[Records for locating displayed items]
————

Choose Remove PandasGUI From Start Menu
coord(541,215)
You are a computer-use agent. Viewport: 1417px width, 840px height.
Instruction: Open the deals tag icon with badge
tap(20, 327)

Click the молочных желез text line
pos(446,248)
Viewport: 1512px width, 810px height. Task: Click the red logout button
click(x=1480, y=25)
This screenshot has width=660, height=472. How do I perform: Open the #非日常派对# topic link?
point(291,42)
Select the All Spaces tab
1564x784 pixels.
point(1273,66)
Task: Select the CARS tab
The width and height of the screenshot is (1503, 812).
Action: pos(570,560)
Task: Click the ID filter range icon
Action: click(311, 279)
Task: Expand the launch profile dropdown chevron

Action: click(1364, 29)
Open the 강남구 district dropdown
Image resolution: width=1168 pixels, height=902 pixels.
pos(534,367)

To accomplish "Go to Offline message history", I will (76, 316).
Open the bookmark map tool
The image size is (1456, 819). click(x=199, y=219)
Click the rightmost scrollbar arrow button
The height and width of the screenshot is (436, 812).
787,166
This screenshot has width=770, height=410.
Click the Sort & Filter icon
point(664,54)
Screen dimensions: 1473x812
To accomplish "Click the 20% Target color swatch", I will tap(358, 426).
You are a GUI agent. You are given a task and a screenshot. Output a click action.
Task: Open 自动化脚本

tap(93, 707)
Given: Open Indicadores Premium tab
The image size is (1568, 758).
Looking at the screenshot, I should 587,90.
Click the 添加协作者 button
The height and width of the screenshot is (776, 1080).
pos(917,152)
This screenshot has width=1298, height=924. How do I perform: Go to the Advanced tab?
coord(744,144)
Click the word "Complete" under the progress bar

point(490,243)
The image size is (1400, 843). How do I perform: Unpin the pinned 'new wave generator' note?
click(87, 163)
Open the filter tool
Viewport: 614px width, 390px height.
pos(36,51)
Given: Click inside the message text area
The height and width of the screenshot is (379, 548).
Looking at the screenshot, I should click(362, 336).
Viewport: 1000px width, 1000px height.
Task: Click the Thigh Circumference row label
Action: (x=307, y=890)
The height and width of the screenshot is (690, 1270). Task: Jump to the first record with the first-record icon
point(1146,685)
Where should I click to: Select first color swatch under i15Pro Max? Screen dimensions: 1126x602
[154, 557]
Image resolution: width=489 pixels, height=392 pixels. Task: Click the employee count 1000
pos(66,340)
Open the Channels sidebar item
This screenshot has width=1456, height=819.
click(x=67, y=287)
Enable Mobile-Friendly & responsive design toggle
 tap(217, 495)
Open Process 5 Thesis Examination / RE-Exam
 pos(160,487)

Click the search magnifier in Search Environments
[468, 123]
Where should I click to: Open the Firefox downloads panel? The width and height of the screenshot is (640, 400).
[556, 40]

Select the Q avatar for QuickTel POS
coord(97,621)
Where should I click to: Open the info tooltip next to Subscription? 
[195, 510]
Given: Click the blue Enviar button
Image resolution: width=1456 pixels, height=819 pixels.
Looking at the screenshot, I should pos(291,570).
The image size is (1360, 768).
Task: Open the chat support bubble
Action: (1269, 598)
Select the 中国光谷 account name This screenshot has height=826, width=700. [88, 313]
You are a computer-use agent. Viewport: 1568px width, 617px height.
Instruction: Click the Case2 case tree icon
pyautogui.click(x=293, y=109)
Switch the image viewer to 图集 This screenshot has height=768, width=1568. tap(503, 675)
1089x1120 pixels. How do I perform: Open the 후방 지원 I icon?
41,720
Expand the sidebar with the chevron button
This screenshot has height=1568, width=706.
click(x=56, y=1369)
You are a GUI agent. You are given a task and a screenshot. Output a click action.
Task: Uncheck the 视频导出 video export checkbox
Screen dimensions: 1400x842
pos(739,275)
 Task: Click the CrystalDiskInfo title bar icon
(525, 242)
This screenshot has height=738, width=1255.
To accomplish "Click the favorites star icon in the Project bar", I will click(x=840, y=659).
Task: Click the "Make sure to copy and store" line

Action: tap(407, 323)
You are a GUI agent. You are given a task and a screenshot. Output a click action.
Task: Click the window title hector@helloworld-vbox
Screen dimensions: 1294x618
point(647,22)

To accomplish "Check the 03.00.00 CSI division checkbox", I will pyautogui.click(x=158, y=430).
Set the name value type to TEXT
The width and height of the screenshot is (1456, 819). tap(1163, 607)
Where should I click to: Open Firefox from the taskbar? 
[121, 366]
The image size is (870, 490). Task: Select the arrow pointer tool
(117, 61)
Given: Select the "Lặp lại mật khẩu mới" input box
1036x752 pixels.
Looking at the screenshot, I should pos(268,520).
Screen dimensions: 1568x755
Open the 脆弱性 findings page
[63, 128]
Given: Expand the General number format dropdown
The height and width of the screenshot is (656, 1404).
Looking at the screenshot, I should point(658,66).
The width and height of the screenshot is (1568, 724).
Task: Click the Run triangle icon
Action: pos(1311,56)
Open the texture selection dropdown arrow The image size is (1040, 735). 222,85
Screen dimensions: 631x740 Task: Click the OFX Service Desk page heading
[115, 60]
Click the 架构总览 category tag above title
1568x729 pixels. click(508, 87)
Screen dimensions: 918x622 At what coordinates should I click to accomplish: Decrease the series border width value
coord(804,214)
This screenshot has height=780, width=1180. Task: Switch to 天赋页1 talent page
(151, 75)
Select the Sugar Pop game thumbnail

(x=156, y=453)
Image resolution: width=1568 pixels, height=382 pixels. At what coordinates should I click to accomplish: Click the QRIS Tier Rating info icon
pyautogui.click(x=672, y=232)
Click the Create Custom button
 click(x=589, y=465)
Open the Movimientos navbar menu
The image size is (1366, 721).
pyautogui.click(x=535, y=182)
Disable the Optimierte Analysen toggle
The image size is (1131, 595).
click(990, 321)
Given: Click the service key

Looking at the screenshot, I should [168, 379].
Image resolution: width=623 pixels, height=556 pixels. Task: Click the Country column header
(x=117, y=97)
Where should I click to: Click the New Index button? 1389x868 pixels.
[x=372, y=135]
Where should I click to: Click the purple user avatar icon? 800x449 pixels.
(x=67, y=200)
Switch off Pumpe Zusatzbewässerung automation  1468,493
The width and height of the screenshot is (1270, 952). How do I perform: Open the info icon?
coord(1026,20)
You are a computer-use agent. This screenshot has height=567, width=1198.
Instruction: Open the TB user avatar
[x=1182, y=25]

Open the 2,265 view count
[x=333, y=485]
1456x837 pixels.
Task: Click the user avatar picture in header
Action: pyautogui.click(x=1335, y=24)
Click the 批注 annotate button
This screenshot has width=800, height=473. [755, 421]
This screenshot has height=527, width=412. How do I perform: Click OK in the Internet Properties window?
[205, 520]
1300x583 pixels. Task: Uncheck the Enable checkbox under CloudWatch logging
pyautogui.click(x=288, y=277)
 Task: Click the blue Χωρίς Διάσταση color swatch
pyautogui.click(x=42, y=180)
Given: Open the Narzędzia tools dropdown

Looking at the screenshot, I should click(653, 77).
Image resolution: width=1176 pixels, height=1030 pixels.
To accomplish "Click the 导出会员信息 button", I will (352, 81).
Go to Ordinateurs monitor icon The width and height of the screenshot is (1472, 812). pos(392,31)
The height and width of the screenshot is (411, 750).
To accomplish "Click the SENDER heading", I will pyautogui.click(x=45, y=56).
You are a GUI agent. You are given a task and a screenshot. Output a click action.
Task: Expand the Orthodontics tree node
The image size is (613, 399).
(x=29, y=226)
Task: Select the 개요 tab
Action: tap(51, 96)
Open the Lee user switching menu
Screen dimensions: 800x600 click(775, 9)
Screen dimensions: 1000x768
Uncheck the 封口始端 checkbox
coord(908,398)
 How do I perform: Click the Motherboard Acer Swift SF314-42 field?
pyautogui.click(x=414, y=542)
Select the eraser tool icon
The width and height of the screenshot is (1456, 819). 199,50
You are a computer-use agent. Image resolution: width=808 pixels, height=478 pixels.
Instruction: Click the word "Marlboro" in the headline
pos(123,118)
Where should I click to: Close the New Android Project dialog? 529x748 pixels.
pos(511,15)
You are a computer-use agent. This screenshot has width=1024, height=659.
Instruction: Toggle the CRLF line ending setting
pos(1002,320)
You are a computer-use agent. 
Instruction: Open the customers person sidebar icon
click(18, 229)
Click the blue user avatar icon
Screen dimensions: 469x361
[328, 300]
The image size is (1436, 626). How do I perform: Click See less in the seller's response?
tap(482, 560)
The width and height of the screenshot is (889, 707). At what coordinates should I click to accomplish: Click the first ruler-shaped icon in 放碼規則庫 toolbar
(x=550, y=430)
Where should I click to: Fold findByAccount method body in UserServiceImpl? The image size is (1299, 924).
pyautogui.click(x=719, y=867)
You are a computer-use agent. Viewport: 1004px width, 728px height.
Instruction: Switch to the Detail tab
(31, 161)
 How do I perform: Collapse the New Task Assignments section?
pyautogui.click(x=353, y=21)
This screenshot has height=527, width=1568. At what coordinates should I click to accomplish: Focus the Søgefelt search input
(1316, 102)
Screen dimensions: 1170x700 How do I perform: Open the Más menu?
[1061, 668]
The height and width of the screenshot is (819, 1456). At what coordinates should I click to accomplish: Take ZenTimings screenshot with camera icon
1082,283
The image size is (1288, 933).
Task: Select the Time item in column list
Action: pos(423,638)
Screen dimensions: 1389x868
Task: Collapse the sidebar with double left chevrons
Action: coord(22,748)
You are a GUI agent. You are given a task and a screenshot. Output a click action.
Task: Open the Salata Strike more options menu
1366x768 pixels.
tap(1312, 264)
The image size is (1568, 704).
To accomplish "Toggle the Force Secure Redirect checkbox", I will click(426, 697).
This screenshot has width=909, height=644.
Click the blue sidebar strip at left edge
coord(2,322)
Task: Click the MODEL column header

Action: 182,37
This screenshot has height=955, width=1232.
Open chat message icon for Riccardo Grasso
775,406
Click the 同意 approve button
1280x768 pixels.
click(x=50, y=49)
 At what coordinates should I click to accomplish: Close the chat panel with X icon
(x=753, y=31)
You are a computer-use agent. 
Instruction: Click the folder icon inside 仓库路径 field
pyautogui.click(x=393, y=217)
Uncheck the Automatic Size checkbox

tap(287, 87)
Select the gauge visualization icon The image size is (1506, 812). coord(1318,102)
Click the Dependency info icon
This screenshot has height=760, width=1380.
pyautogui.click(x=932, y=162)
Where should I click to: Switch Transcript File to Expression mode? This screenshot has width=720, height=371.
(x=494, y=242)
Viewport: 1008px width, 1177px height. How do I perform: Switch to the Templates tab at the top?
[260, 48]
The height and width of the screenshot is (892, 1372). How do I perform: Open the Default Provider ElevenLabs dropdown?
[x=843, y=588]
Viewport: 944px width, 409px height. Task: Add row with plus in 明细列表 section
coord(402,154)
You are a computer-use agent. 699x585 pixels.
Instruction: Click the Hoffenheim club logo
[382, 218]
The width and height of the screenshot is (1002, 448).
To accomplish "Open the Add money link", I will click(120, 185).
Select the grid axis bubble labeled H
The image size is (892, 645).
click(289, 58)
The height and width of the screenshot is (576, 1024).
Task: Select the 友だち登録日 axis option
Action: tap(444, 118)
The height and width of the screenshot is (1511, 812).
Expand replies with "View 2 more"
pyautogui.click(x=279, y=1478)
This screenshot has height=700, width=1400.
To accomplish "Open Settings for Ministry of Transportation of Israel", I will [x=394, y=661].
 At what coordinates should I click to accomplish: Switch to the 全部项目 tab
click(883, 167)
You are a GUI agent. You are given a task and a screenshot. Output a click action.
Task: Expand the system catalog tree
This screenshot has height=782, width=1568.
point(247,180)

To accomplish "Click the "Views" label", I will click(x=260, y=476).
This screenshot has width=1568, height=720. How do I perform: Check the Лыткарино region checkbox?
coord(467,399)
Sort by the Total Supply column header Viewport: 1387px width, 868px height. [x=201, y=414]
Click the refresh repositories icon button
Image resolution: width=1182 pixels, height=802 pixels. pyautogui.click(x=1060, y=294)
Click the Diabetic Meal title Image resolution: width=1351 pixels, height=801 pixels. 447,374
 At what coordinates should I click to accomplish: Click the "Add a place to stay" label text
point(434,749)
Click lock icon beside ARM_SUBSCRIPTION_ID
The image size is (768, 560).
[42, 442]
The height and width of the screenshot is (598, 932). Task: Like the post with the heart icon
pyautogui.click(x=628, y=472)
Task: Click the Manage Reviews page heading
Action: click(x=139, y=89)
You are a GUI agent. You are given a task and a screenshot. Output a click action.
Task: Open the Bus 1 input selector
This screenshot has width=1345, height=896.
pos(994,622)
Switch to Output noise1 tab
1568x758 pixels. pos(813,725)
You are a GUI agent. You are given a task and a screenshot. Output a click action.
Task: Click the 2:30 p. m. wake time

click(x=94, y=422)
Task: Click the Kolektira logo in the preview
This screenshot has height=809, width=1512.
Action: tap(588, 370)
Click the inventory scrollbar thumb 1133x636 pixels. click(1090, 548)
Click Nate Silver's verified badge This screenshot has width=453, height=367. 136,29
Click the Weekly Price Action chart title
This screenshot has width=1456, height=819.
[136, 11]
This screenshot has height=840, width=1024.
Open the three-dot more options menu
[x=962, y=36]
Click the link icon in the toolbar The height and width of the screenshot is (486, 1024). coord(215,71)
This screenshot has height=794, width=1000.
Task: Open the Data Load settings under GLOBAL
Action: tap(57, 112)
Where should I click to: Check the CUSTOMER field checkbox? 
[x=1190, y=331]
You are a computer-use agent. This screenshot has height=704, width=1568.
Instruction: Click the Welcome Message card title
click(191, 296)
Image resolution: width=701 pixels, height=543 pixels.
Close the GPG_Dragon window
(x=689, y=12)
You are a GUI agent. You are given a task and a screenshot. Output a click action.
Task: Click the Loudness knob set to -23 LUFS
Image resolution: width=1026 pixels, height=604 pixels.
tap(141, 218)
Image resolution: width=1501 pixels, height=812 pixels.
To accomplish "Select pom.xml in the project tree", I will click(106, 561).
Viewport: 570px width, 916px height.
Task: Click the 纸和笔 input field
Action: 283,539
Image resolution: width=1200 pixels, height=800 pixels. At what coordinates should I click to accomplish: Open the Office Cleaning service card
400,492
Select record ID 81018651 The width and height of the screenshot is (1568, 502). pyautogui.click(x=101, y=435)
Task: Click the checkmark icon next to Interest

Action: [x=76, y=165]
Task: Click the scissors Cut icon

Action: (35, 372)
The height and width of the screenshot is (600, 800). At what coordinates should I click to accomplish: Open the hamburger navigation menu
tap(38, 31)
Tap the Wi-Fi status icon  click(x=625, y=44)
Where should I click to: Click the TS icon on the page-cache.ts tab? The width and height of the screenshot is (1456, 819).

————

Reproduce the entries word for word, starting at the very first line and ending at the line that contains "pos(446,248)".

Choose Remove PandasGUI From Start Menu
coord(541,215)
You are a computer-use agent. Viewport: 1417px width, 840px height.
Instruction: Open the deals tag icon with badge
tap(20, 327)

Click the молочных желез text line
pos(446,248)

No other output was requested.